# Yet another room box by Mary



## John P (Sep 1, 1999)

An apothecary shop. All the bottles are little colored glass beads. The labels are from magazines or internet searches.

http://www.inpayne.com/dollhouse/apothecary.html


----------



## Just Plain Al (Sep 7, 1999)

Beautiful.


----------



## SJF (Dec 3, 1999)

Another beautiful piece of work from Mary. Fantastic job! :thumbsup:

Sean


----------



## walsing (Aug 22, 2010)

She sure does know what she's doing! Fine work!


----------



## Auroranut (Jan 12, 2008)

Another stunning work of art Mary!:thumbsup::thumbsup::thumbsup:
You do beautiful work. The detail is fantastic!!

Chris.


----------



## mcdougall (Oct 28, 2007)

These are truly Museum Quality :thumbsup:
Denis


----------



## kdaracal (Jan 24, 2009)

Wow. What a great girl to have. Cool beans.
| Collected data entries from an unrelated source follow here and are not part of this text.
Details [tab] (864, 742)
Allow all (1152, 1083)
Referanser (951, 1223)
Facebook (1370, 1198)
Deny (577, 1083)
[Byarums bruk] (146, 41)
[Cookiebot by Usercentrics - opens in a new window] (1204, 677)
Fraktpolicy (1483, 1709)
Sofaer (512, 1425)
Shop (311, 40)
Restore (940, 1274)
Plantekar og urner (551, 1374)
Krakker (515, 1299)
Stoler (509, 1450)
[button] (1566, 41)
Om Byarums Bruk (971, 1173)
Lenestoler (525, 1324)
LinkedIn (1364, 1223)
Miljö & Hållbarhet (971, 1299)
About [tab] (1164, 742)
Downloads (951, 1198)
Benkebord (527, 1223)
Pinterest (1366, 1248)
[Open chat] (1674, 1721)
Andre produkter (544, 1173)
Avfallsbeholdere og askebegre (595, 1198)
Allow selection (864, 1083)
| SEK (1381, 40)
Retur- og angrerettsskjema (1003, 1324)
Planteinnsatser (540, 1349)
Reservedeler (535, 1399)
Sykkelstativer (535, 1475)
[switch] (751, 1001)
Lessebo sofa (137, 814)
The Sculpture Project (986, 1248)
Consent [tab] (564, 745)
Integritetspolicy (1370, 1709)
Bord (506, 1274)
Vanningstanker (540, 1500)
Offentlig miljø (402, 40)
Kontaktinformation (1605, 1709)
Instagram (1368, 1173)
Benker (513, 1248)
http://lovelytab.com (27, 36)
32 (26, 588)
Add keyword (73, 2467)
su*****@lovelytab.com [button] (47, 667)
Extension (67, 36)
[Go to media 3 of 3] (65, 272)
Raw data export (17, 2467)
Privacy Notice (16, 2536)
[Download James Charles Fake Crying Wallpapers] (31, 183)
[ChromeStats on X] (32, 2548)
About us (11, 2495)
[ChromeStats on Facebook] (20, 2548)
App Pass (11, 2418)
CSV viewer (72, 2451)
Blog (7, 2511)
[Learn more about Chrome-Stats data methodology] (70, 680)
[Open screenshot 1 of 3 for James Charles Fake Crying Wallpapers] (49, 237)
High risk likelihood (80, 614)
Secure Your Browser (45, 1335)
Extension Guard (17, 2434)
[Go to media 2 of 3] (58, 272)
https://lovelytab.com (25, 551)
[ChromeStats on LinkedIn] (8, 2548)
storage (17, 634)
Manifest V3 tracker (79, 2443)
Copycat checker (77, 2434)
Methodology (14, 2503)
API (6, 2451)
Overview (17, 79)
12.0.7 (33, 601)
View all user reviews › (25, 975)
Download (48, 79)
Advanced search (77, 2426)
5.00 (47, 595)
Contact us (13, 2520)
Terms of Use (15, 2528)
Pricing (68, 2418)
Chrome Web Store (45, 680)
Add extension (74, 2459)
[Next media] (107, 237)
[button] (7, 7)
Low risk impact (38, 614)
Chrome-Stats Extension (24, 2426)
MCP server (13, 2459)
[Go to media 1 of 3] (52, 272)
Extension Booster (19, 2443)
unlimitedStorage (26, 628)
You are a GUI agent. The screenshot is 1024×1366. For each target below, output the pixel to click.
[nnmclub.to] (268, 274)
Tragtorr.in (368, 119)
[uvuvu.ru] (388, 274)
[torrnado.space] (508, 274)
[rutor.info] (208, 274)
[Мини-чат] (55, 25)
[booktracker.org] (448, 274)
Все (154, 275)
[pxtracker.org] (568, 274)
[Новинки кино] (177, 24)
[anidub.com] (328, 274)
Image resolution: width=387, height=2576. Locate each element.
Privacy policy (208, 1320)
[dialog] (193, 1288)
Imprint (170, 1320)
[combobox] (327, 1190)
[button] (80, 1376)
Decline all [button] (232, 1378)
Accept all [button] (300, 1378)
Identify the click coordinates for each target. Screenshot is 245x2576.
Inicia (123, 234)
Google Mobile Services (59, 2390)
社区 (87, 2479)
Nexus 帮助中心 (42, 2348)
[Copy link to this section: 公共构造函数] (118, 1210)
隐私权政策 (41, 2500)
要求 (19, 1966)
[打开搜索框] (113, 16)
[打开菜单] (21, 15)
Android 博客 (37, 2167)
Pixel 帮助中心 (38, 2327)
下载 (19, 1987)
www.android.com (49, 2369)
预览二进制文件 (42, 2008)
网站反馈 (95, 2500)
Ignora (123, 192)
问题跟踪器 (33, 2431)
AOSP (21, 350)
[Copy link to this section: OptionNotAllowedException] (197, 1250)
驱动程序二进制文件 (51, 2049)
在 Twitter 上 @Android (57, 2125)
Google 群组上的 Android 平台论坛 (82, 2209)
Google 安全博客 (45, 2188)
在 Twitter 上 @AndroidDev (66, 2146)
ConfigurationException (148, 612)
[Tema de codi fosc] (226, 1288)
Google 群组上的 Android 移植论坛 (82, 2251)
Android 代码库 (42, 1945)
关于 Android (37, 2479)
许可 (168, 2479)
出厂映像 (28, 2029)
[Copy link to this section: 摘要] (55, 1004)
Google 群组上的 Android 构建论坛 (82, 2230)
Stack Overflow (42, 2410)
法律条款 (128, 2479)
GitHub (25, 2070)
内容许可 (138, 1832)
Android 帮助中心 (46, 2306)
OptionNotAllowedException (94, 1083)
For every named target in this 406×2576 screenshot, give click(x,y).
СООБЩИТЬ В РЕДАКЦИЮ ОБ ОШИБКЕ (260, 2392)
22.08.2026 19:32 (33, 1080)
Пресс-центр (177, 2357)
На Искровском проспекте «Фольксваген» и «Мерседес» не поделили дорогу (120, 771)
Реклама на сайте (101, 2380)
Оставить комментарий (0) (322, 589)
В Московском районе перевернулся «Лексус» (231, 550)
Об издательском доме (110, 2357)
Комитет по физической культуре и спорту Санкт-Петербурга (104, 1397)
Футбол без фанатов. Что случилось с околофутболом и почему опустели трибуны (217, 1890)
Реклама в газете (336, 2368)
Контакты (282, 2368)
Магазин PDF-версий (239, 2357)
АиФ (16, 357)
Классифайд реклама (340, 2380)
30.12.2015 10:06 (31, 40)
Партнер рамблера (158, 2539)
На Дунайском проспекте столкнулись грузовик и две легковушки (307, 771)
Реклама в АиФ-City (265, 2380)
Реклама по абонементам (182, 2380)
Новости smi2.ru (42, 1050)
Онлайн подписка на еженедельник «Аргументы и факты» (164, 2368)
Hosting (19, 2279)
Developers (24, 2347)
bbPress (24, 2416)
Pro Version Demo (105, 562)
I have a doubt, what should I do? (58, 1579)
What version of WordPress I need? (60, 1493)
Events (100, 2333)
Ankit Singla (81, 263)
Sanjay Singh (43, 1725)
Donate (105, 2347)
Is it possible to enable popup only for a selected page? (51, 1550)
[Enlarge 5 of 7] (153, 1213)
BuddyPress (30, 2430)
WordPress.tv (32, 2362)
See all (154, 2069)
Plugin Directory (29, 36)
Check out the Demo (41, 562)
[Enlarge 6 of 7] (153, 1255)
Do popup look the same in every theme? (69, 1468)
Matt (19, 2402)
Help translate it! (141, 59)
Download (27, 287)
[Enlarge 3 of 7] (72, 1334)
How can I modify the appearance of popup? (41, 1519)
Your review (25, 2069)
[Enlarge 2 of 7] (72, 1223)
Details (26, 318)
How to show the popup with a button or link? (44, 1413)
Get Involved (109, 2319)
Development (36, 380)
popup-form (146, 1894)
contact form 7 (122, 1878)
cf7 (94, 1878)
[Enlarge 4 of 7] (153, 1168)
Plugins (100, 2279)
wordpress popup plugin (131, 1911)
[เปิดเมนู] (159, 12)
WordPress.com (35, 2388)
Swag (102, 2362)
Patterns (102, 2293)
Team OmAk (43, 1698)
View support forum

Give my left sanding stick if the wife would join me once in awhile, much less do her own.


----------



## [email protected] (Jul 15, 2008)

Not my style, but UNBELIEVABLY COOL. WOW!


----------



## dge467 (Jul 6, 2012)

Astounding! Nice work!


----------



## roadrner (Jul 21, 1999)

Amazing, wish I had her patience for that level of detail.  

:thumbsup::thumbsup: rr


----------



## roadskare63 (Apr 14, 2010)

Wonderful!!!!

Every time I see Mary's work, I feel as though I've been transported through the looking glass...


----------



## bucwheat (Mar 9, 2010)

She is extemely talented.:thumbsup:


----------



## Stangfreak (Jun 7, 2007)

*An absolute outstanding job... Love seeing displays like that !!!*


----------



## Paper Hollywood (Nov 2, 2011)

That's very impressive. I was surprised when I glanced back at your not and noticed the bottles were beads and stuff. Mary's very creative. That took a lot of time. I've done some dollhouse miniatures myself, but never an entire roombox shop. It's on my to-do list.


----------